Environment ministers of the so-called BASIC bloc -- Brazil, South Africa, India and China -- met in Cape Town to look at how to fast-track such a deal to curb global warming.
"Ministers felt that a legally binding outcome should be concluded at Cancun, Mexico in 2010, or at the latest in South Africa by 2011," the ministers said in a joint statement, referring to U.N. climate talks.
Jairam Ramesh, India's environment and forestry minister, told reporters: "Right now it looks as if we will have to come back to Cape Town in 2011. There is no breakthrough in sight ... we have a long way to go."
The Kyoto Protocol, which the United States did not ratify, binds about 40 developed nations to cutting emissions by 2008-12. U.N. climate meetings have failed to reach a legally binding agreement on what happens post-2012.

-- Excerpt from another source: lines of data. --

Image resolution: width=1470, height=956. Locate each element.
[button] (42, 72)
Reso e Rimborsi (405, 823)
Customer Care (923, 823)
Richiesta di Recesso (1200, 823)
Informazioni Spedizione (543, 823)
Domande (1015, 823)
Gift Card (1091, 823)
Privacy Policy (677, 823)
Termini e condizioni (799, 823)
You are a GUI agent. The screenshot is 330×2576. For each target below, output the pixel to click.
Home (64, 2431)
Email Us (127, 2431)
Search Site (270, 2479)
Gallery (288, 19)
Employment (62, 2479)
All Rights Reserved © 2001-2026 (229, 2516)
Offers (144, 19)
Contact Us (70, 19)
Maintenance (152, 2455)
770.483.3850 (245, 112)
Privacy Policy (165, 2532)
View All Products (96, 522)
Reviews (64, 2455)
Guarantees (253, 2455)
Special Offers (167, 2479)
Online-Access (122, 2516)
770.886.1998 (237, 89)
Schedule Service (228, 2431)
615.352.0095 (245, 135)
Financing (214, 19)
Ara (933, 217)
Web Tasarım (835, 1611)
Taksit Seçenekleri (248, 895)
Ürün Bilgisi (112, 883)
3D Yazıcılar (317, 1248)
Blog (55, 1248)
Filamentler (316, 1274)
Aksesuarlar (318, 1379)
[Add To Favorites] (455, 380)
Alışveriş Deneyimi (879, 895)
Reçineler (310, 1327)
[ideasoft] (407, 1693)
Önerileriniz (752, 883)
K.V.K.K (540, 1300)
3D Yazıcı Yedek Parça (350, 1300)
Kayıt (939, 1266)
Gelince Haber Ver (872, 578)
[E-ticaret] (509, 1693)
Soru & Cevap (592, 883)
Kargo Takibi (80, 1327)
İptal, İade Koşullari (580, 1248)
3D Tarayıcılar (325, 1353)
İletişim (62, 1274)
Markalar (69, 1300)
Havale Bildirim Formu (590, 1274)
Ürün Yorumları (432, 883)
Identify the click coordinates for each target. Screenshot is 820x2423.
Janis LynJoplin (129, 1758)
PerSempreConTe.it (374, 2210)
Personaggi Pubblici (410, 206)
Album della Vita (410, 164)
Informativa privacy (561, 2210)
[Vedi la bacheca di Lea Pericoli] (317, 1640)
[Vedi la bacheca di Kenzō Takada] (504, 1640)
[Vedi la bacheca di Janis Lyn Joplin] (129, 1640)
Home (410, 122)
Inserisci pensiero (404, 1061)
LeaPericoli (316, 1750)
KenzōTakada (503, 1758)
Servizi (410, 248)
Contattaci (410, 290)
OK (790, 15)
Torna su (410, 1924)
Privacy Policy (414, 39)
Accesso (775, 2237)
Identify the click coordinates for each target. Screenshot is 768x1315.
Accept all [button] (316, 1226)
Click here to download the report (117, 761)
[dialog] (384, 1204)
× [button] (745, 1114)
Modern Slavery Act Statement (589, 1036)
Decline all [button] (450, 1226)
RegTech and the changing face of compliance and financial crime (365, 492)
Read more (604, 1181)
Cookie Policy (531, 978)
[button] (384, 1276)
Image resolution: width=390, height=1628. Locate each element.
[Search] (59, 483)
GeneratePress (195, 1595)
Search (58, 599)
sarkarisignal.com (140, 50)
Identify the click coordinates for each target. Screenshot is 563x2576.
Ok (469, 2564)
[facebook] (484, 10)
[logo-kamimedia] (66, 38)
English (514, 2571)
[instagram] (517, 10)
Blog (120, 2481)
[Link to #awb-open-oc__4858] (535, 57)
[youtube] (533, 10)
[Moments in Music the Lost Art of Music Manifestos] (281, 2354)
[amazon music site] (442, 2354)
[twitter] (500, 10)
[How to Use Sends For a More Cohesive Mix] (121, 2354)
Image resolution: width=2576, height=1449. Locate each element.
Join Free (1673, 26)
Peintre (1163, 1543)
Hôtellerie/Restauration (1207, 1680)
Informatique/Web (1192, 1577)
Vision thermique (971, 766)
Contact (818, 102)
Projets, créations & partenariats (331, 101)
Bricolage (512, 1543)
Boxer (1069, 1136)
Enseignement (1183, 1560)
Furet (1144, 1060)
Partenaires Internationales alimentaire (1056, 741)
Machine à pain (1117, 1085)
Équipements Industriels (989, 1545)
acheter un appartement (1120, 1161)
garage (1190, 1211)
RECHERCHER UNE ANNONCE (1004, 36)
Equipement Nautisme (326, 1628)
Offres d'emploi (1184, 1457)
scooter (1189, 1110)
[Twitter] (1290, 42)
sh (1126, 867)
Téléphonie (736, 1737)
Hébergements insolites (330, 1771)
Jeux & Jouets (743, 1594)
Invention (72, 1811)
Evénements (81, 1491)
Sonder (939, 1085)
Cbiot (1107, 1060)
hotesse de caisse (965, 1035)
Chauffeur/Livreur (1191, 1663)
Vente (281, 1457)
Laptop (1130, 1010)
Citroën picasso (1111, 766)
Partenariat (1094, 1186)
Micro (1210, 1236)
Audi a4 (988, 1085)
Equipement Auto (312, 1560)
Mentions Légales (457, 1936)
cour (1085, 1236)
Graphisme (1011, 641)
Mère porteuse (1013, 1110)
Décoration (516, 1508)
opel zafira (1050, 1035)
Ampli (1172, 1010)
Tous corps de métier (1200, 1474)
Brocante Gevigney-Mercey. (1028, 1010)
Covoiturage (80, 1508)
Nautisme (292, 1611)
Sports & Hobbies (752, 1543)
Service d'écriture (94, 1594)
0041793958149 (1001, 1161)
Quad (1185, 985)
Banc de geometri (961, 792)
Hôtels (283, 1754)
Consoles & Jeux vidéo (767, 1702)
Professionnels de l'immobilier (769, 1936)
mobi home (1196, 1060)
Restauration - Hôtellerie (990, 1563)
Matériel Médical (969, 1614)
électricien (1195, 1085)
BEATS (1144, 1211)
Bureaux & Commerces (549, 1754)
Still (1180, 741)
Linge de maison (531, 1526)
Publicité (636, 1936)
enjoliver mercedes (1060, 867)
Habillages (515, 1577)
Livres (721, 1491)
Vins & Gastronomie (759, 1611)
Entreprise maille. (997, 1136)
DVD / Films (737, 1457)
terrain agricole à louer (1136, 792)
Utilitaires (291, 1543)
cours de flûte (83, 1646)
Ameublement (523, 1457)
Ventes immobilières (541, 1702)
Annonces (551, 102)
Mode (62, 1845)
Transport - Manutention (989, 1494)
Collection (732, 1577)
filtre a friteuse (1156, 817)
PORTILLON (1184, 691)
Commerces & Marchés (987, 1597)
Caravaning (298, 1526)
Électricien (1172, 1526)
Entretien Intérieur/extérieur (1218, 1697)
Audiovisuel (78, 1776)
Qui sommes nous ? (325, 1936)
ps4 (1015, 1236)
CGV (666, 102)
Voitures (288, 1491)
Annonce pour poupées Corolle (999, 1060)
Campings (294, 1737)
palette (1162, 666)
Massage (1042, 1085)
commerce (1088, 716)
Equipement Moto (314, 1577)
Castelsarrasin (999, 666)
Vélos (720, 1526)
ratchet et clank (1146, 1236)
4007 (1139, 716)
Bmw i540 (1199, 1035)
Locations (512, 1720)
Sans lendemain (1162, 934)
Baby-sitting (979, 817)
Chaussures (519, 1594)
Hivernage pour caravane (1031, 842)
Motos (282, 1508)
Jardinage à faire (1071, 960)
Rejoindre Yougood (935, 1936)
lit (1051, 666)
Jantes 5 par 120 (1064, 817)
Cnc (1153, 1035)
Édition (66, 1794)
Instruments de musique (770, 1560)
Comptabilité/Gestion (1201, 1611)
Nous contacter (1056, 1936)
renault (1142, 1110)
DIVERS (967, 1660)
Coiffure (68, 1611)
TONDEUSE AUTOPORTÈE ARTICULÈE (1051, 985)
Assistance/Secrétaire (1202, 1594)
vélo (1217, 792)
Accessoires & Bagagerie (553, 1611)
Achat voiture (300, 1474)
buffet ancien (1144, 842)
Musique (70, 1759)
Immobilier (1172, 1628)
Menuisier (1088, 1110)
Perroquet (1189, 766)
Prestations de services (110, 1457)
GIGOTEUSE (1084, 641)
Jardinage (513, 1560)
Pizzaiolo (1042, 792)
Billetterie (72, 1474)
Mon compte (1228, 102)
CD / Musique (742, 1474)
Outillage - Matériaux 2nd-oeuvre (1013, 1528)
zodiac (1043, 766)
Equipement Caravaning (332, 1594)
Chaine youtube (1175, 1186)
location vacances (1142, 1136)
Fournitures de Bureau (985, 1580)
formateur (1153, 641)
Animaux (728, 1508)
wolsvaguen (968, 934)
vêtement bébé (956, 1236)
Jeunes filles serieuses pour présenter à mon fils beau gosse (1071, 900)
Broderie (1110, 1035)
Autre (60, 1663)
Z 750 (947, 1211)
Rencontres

More than 100 countries have backed a non-binding accord, agreed in Copenhagen last year, to limit global warming to below 2 degrees Celsius (3.6 Fahrenheit) above pre-industrial times, but it did not spell out how this should be achieved. It included a goal of $100 billion in aid for developing nations from 2020.
The United States supports the Copenhagen Accord but many emerging economies do not want it to supplant the 1992 U.N. Climate Convention, which more clearly spells out that rich nations have to take the lead in cutting emissions and combating climate change.
The BASIC ministers on Sunday proposed to use $10 billion of "fast-start funding" this year to test and demonstrate ways of adapting to and mitigating climate change.
They said the world could not wait indefinitely for the United States, the second-biggest carbon emitter after China, to pass domestic legislation needed to conclude negotiations.
A bipartisan working group on Saturday delayed a compromise climate change bill, a top priority of President Barack Obama that has been closely watched by other nations skeptical of U.S. commitment to fight global warming.
"Of course there is no way to fight climate change without the United States and we believe that we can be able to build an agreement that (would enable) the United States to come on board," Izabella Teixeira, Brazil's environment minister, told journalists.
Her South Africa counterpart, Buyelwa Sonjica, said if the United States did not soon pass necessary domestic climate laws, "that would impact on vulnerable countries, making them remain at risk."
Emissions from industrial countries fell by 2.2 percent in 2008 as the world fell into recession, the sharpest fall since the break-up of the Soviet Union. Experts say there is no basis for believing the decline was the result of a coordinated effort to tackle emissions.